Information provided below:

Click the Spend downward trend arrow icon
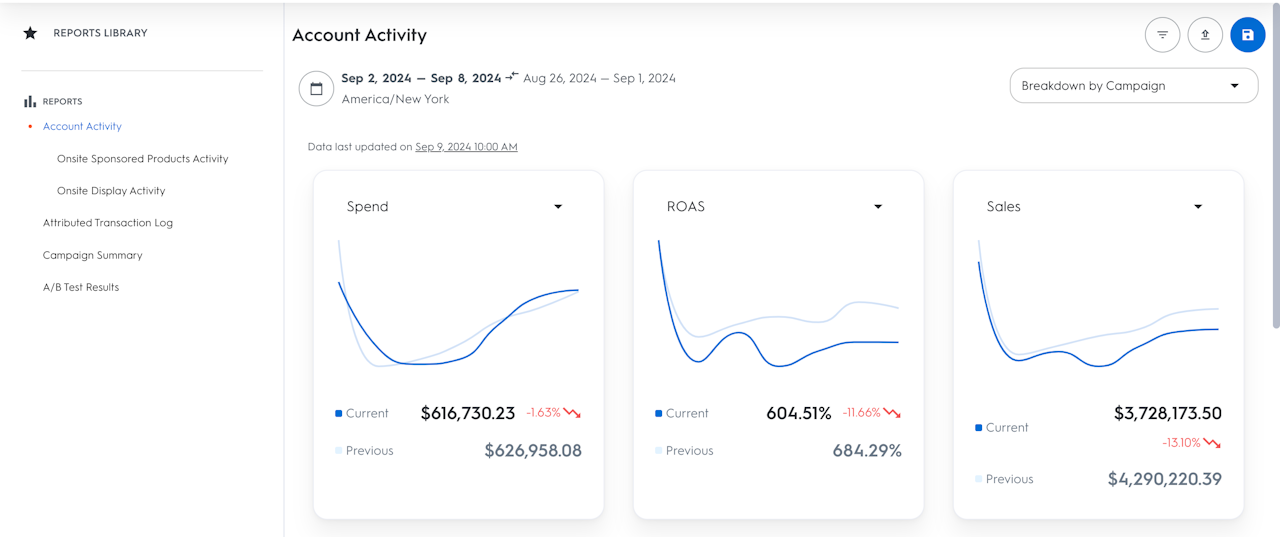Image resolution: width=1280 pixels, height=537 pixels. coord(572,412)
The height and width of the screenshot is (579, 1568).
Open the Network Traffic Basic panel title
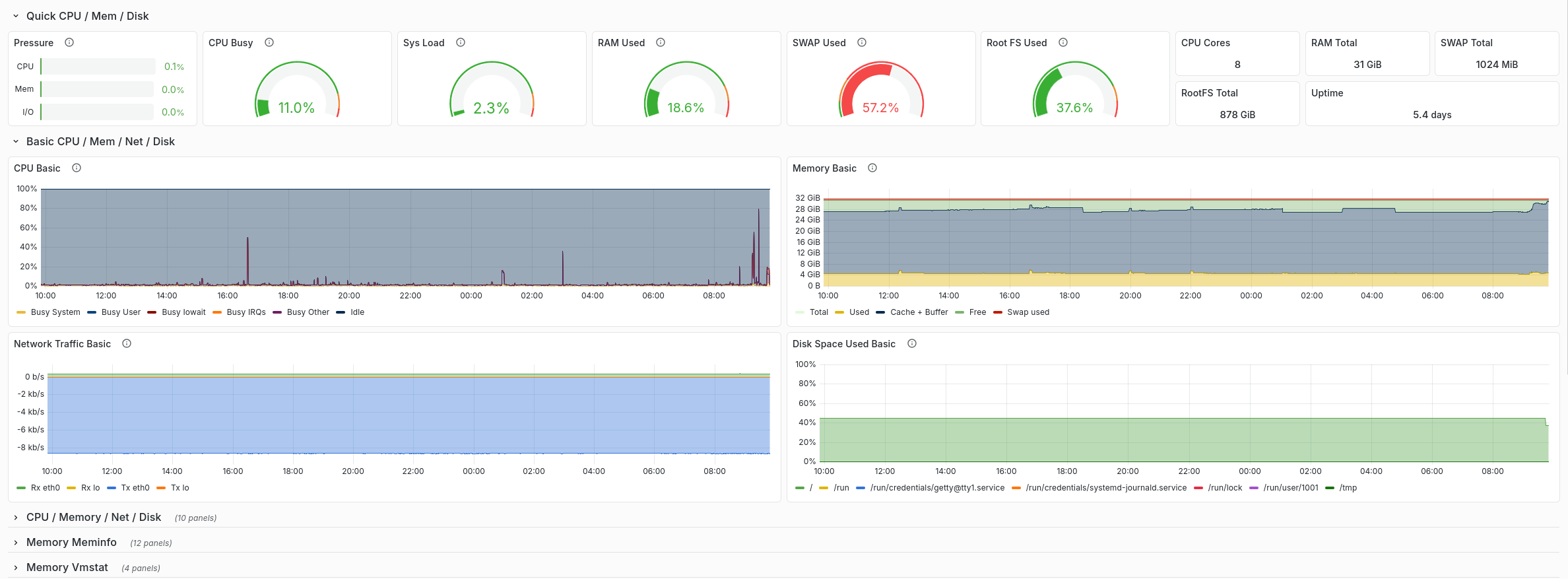tap(62, 344)
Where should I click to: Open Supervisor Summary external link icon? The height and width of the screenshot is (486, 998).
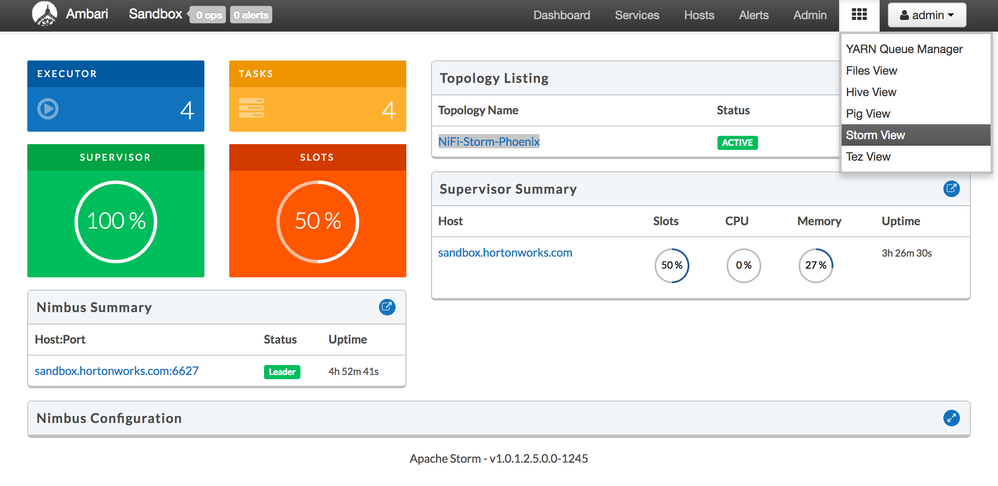(x=951, y=188)
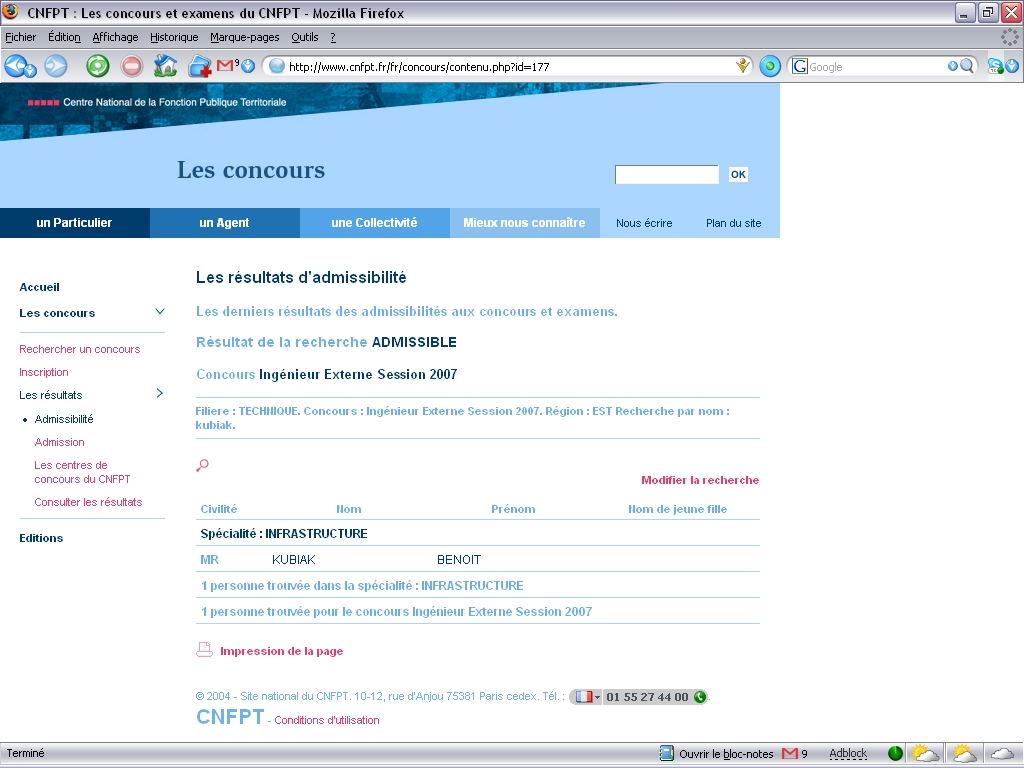Click the magnifier icon above results table
1024x768 pixels.
pyautogui.click(x=203, y=465)
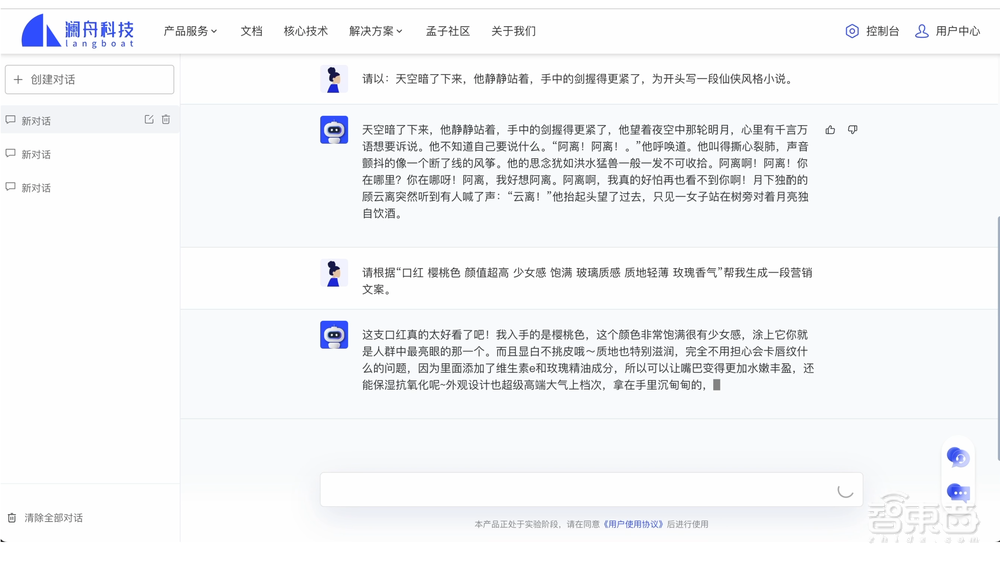Viewport: 1000px width, 562px height.
Task: Open the 文档 menu item
Action: pos(251,31)
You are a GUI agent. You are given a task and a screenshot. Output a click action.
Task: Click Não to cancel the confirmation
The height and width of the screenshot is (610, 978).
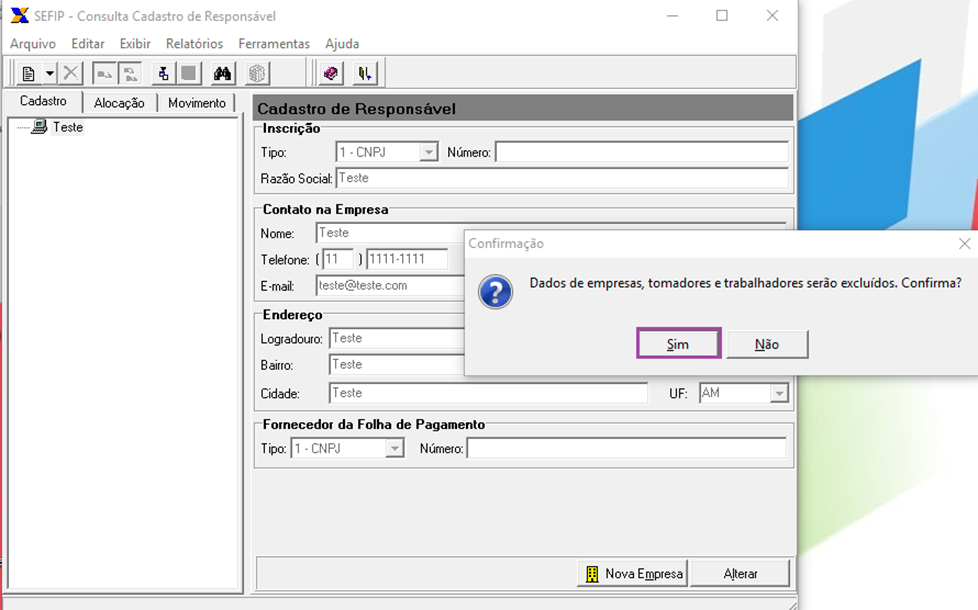point(767,344)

End of Information provided.

Pictures do not belong in your copy; restate word for word the lines from the one containing "Task: Click Não to cancel the confirmation" through the last line of the records above.

Answer for the task:
Task: Click Não to cancel the confirmation
The height and width of the screenshot is (610, 978).
point(767,344)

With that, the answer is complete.